Euro Garages ponders US sale to reduce debt burden

Zuber and Mohsin Issa

Euro Garages, the Blackburn-based retail giant is considering selling off its North American petrol forecourts business in order to reduce its enormous debt burden.

Sky News has quoted city sources who claim that the company has deployed Eastdil Secured, the largest independent commercial real estate investment bank in the world to seek a buyer for the American sites which could be offloaded in a sale and leaseback arrangement in order to keep them under the group’s management.

Formed by the brothers Mohsin and Zuber Issa in 2001, EG has grown to over 6500 sites in 10 countries around the world, including Australia and the United States of America. 

EG operates sites with third-party brands such as Subway, Starbucks, and KFC as well as their own proprietary brands including LEON, Cooplands, Go Fresh, and Cumberland Farms which they then integrate into their forecourts and other sites. 

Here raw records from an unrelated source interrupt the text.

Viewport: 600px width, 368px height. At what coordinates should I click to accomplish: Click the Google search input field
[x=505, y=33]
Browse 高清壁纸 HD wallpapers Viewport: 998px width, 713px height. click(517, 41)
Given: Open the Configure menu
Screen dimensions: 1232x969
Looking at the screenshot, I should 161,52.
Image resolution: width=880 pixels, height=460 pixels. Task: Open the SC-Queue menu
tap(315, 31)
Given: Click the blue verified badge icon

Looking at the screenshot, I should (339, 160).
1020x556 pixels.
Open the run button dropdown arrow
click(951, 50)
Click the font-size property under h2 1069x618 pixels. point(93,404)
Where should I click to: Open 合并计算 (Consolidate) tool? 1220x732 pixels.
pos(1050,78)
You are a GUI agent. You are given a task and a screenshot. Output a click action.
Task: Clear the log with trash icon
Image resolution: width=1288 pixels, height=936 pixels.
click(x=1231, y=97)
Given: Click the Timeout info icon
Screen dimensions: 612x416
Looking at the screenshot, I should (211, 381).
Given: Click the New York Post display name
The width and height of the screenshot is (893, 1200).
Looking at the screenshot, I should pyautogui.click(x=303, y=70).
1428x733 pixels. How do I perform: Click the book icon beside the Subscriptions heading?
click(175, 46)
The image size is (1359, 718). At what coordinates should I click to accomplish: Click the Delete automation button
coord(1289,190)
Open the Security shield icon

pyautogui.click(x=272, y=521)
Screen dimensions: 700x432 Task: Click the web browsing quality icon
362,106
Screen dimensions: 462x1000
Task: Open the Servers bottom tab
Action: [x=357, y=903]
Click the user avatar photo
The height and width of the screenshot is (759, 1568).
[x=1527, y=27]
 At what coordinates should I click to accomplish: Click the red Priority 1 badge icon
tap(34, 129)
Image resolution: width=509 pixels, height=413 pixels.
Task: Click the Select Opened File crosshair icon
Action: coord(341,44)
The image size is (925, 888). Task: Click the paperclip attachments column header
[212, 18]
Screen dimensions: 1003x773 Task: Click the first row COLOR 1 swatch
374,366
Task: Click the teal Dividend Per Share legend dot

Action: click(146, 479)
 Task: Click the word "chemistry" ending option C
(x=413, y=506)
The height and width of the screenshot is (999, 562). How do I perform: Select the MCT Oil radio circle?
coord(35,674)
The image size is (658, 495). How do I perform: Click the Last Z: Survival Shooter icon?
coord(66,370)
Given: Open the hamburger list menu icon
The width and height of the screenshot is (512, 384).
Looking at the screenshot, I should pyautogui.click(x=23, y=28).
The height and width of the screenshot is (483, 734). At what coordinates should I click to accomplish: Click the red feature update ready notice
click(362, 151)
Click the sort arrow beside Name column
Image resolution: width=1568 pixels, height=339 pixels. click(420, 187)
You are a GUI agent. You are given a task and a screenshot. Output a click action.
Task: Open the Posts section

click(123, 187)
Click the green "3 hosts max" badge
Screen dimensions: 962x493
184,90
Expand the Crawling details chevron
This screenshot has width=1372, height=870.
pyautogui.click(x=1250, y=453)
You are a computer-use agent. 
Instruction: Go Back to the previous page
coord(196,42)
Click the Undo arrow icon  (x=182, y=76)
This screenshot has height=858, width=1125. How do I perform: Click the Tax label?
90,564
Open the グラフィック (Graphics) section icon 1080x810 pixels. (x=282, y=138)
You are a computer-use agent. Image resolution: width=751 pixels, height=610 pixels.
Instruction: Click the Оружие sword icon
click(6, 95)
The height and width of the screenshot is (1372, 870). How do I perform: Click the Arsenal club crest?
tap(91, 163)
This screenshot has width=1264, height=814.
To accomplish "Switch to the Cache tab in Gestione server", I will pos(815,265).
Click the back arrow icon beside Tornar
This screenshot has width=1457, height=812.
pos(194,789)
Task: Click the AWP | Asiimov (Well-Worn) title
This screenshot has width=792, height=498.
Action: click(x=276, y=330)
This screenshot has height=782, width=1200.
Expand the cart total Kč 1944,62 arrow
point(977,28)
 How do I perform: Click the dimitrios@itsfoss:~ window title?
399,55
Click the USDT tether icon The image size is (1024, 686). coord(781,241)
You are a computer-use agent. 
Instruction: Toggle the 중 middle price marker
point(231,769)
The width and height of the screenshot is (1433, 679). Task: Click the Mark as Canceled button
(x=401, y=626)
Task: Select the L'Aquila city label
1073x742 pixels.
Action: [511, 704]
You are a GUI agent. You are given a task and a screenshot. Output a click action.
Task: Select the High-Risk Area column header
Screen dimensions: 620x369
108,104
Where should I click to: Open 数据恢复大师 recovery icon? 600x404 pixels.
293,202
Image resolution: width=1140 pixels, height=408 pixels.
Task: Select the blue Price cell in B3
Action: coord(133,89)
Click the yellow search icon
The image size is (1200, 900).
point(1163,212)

Speculation is constant that the brothers are looking to sell or refinance, after they shocked the corporate world in 2021 when they acquired a majority stake in Asda in a highly leveraged deal, backed by their principal funder TDR Capital. The brothers brought in former M&S chief Lord Stuart Rose as chairman, and added Dame Alison Carnworth, the former Land Securities chair to bolster their credibility in the City. 

The Wall Street Journal claimed last year that Canadian forecourt operator – and competitor – Alimentation Couche-Tard was weighing up a takeover or a merger.

The business boasts global revenues of US$26.5bn and profits of US$1.7bn. No-one from EG responded to a request for comment.